**EXERCISE GOAL**
Would you return the entries below word for word?

****************************************

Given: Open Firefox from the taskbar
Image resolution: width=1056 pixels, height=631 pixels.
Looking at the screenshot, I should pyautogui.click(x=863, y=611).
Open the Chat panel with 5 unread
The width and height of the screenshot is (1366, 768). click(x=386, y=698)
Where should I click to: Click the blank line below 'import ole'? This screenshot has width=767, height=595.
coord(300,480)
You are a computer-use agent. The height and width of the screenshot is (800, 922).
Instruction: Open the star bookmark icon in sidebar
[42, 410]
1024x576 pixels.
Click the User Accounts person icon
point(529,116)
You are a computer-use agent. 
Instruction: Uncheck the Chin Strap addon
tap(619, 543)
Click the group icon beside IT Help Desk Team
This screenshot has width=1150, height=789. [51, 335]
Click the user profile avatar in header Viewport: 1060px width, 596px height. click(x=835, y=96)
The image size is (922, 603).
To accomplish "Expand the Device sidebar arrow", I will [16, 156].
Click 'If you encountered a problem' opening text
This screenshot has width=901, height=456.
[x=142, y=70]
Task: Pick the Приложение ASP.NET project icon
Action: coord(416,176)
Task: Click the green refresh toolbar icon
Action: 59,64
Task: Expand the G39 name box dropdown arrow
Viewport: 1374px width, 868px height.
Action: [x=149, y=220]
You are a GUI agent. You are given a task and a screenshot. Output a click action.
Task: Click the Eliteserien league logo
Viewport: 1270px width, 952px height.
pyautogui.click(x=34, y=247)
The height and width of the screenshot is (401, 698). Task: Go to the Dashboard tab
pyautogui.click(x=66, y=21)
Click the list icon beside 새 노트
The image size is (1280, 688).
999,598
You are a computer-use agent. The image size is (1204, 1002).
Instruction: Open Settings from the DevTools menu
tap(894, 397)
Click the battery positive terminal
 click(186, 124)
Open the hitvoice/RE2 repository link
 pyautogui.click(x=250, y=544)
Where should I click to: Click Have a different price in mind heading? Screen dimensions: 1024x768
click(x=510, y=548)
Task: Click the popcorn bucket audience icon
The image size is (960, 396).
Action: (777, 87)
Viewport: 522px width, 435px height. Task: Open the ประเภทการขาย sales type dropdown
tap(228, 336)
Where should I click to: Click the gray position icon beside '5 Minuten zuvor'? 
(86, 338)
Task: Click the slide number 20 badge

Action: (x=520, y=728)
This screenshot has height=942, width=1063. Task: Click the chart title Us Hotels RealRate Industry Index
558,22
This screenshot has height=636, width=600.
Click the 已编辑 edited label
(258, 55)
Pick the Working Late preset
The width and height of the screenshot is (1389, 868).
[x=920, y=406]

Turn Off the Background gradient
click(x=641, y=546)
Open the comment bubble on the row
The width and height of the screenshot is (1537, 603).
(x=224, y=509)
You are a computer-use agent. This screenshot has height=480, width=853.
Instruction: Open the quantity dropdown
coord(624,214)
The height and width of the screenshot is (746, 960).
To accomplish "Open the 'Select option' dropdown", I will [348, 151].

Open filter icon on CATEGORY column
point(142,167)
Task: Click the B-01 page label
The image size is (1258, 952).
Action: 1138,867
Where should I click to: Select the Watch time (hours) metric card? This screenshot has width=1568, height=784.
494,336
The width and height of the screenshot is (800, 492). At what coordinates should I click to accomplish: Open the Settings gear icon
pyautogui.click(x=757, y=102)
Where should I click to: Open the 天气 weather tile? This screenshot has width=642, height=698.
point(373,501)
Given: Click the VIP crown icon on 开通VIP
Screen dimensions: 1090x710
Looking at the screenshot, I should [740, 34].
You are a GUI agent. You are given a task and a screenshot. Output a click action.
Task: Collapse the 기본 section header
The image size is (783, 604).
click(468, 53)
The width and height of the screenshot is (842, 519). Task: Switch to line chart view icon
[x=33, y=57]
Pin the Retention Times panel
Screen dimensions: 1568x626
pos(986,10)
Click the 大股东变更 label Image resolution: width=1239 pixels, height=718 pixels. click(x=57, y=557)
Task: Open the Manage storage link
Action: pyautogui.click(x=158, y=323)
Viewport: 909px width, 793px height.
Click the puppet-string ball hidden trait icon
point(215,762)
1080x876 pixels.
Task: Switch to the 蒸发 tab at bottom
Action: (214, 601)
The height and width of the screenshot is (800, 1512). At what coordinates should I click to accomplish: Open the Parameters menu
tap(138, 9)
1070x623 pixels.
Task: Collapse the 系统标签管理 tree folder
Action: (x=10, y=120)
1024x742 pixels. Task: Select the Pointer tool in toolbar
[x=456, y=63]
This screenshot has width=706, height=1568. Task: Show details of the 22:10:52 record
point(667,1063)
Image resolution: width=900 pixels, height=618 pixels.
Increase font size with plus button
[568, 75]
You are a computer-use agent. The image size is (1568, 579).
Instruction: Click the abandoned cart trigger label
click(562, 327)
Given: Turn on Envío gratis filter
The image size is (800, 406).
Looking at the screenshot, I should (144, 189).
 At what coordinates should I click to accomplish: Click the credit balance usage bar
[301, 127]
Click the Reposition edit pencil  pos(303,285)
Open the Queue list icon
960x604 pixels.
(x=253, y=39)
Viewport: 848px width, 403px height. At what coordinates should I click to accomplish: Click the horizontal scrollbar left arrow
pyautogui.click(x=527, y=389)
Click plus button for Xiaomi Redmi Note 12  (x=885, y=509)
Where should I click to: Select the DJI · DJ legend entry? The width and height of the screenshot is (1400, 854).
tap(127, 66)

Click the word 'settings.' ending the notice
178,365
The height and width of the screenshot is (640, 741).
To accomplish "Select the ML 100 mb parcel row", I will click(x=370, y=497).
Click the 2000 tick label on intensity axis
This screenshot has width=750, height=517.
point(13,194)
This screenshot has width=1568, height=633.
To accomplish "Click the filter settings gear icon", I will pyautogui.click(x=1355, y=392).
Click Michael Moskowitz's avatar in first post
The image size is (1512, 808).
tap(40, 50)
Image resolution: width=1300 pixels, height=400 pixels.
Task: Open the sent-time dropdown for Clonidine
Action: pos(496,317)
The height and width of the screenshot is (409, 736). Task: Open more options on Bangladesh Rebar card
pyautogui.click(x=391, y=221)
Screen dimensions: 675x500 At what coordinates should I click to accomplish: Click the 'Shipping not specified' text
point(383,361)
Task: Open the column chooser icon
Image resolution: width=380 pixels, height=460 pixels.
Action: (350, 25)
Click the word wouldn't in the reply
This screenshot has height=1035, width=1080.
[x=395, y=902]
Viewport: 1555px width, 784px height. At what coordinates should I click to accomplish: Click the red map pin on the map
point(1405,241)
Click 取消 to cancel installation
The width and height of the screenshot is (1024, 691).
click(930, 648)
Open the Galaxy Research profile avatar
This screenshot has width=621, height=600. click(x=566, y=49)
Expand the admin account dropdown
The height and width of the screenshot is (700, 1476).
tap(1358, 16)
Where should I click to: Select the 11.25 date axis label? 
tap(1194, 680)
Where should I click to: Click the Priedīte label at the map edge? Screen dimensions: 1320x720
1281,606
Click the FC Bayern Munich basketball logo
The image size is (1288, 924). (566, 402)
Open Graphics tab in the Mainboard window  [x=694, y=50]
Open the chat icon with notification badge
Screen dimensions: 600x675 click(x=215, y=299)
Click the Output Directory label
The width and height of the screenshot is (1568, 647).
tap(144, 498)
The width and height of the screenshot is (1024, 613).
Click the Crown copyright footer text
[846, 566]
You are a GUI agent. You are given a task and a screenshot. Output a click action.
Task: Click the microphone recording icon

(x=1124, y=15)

****************************************

**EXERCISE ANSWER**
Given: Open Firefox from the taskbar
Image resolution: width=1056 pixels, height=631 pixels.
Looking at the screenshot, I should pyautogui.click(x=863, y=611).
Open the Chat panel with 5 unread
The width and height of the screenshot is (1366, 768). click(x=386, y=698)
Where should I click to: Click the blank line below 'import ole'? This screenshot has width=767, height=595.
coord(300,480)
You are a computer-use agent. The height and width of the screenshot is (800, 922).
Instruction: Open the star bookmark icon in sidebar
[42, 410]
1024x576 pixels.
Click the User Accounts person icon
point(529,116)
You are a computer-use agent. 
Instruction: Uncheck the Chin Strap addon
tap(619, 543)
Click the group icon beside IT Help Desk Team
This screenshot has width=1150, height=789. [51, 335]
Click the user profile avatar in header Viewport: 1060px width, 596px height. click(x=835, y=96)
The image size is (922, 603).
To accomplish "Expand the Device sidebar arrow", I will [16, 156].
Click 'If you encountered a problem' opening text
This screenshot has width=901, height=456.
[x=142, y=70]
Task: Pick the Приложение ASP.NET project icon
Action: coord(416,176)
Task: Click the green refresh toolbar icon
Action: 59,64
Task: Expand the G39 name box dropdown arrow
Viewport: 1374px width, 868px height.
Action: [x=149, y=220]
You are a GUI agent. You are given a task and a screenshot. Output a click action.
Task: Click the Eliteserien league logo
Viewport: 1270px width, 952px height.
pyautogui.click(x=34, y=247)
The height and width of the screenshot is (401, 698). Task: Go to the Dashboard tab
pyautogui.click(x=66, y=21)
Click the list icon beside 새 노트
The image size is (1280, 688).
999,598
You are a computer-use agent. The image size is (1204, 1002).
Instruction: Open Settings from the DevTools menu
tap(894, 397)
Click the battery positive terminal
 click(186, 124)
Open the hitvoice/RE2 repository link
 pyautogui.click(x=250, y=544)
Where should I click to: Click Have a different price in mind heading? Screen dimensions: 1024x768
click(x=510, y=548)
Task: Click the popcorn bucket audience icon
The image size is (960, 396).
Action: (777, 87)
Viewport: 522px width, 435px height. Task: Open the ประเภทการขาย sales type dropdown
tap(228, 336)
Where should I click to: Click the gray position icon beside '5 Minuten zuvor'? 
(86, 338)
Task: Click the slide number 20 badge

Action: (x=520, y=728)
This screenshot has height=942, width=1063. Task: Click the chart title Us Hotels RealRate Industry Index
558,22
This screenshot has height=636, width=600.
Click the 已编辑 edited label
(258, 55)
Pick the Working Late preset
The width and height of the screenshot is (1389, 868).
[x=920, y=406]

Turn Off the Background gradient
click(x=641, y=546)
Open the comment bubble on the row
The width and height of the screenshot is (1537, 603).
(x=224, y=509)
You are a computer-use agent. This screenshot has height=480, width=853.
Instruction: Open the quantity dropdown
coord(624,214)
The height and width of the screenshot is (746, 960).
To accomplish "Open the 'Select option' dropdown", I will [348, 151].

Open filter icon on CATEGORY column
point(142,167)
Task: Click the B-01 page label
The image size is (1258, 952).
Action: 1138,867
Where should I click to: Select the Watch time (hours) metric card? This screenshot has width=1568, height=784.
494,336
The width and height of the screenshot is (800, 492). At what coordinates should I click to accomplish: Open the Settings gear icon
pyautogui.click(x=757, y=102)
Where should I click to: Open the 天气 weather tile? This screenshot has width=642, height=698.
point(373,501)
Given: Click the VIP crown icon on 开通VIP
Screen dimensions: 1090x710
Looking at the screenshot, I should [740, 34].
You are a GUI agent. You are given a task and a screenshot. Output a click action.
Task: Collapse the 기본 section header
The image size is (783, 604).
click(468, 53)
The width and height of the screenshot is (842, 519). Task: Switch to line chart view icon
[x=33, y=57]
Pin the Retention Times panel
Screen dimensions: 1568x626
pos(986,10)
Click the 大股东变更 label Image resolution: width=1239 pixels, height=718 pixels. click(x=57, y=557)
Task: Open the Manage storage link
Action: pyautogui.click(x=158, y=323)
Viewport: 909px width, 793px height.
Click the puppet-string ball hidden trait icon
point(215,762)
1080x876 pixels.
Task: Switch to the 蒸发 tab at bottom
Action: (214, 601)
The height and width of the screenshot is (800, 1512). At what coordinates should I click to accomplish: Open the Parameters menu
tap(138, 9)
1070x623 pixels.
Task: Collapse the 系统标签管理 tree folder
Action: (x=10, y=120)
1024x742 pixels. Task: Select the Pointer tool in toolbar
[x=456, y=63]
This screenshot has width=706, height=1568. Task: Show details of the 22:10:52 record
point(667,1063)
Image resolution: width=900 pixels, height=618 pixels.
Increase font size with plus button
[568, 75]
You are a computer-use agent. The image size is (1568, 579).
Instruction: Click the abandoned cart trigger label
click(562, 327)
Given: Turn on Envío gratis filter
The image size is (800, 406).
Looking at the screenshot, I should (144, 189).
 At what coordinates should I click to accomplish: Click the credit balance usage bar
[301, 127]
Click the Reposition edit pencil  pos(303,285)
Open the Queue list icon
960x604 pixels.
(x=253, y=39)
Viewport: 848px width, 403px height. At what coordinates should I click to accomplish: Click the horizontal scrollbar left arrow
pyautogui.click(x=527, y=389)
Click plus button for Xiaomi Redmi Note 12  (x=885, y=509)
Where should I click to: Select the DJI · DJ legend entry? The width and height of the screenshot is (1400, 854).
tap(127, 66)

Click the word 'settings.' ending the notice
178,365
The height and width of the screenshot is (640, 741).
To accomplish "Select the ML 100 mb parcel row", I will click(x=370, y=497).
Click the 2000 tick label on intensity axis
This screenshot has width=750, height=517.
point(13,194)
This screenshot has width=1568, height=633.
To accomplish "Click the filter settings gear icon", I will pyautogui.click(x=1355, y=392).
Click Michael Moskowitz's avatar in first post
The image size is (1512, 808).
tap(40, 50)
Image resolution: width=1300 pixels, height=400 pixels.
Task: Open the sent-time dropdown for Clonidine
Action: pos(496,317)
The height and width of the screenshot is (409, 736). Task: Open more options on Bangladesh Rebar card
pyautogui.click(x=391, y=221)
Screen dimensions: 675x500 At what coordinates should I click to accomplish: Click the 'Shipping not specified' text
point(383,361)
Task: Open the column chooser icon
Image resolution: width=380 pixels, height=460 pixels.
Action: (350, 25)
Click the word wouldn't in the reply
This screenshot has height=1035, width=1080.
[x=395, y=902]
Viewport: 1555px width, 784px height. At what coordinates should I click to accomplish: Click the red map pin on the map
point(1405,241)
Click 取消 to cancel installation
The width and height of the screenshot is (1024, 691).
click(930, 648)
Open the Galaxy Research profile avatar
This screenshot has width=621, height=600. click(x=566, y=49)
Expand the admin account dropdown
The height and width of the screenshot is (700, 1476).
tap(1358, 16)
Where should I click to: Select the 11.25 date axis label? 
tap(1194, 680)
Where should I click to: Click the Priedīte label at the map edge? Screen dimensions: 1320x720
1281,606
Click the FC Bayern Munich basketball logo
The image size is (1288, 924). (566, 402)
Open Graphics tab in the Mainboard window  [x=694, y=50]
Open the chat icon with notification badge
Screen dimensions: 600x675 click(x=215, y=299)
Click the Output Directory label
The width and height of the screenshot is (1568, 647).
tap(144, 498)
The width and height of the screenshot is (1024, 613).
Click the Crown copyright footer text
[846, 566]
You are a GUI agent. You are given a task and a screenshot. Output a click action.
Task: Click the microphone recording icon

(x=1124, y=15)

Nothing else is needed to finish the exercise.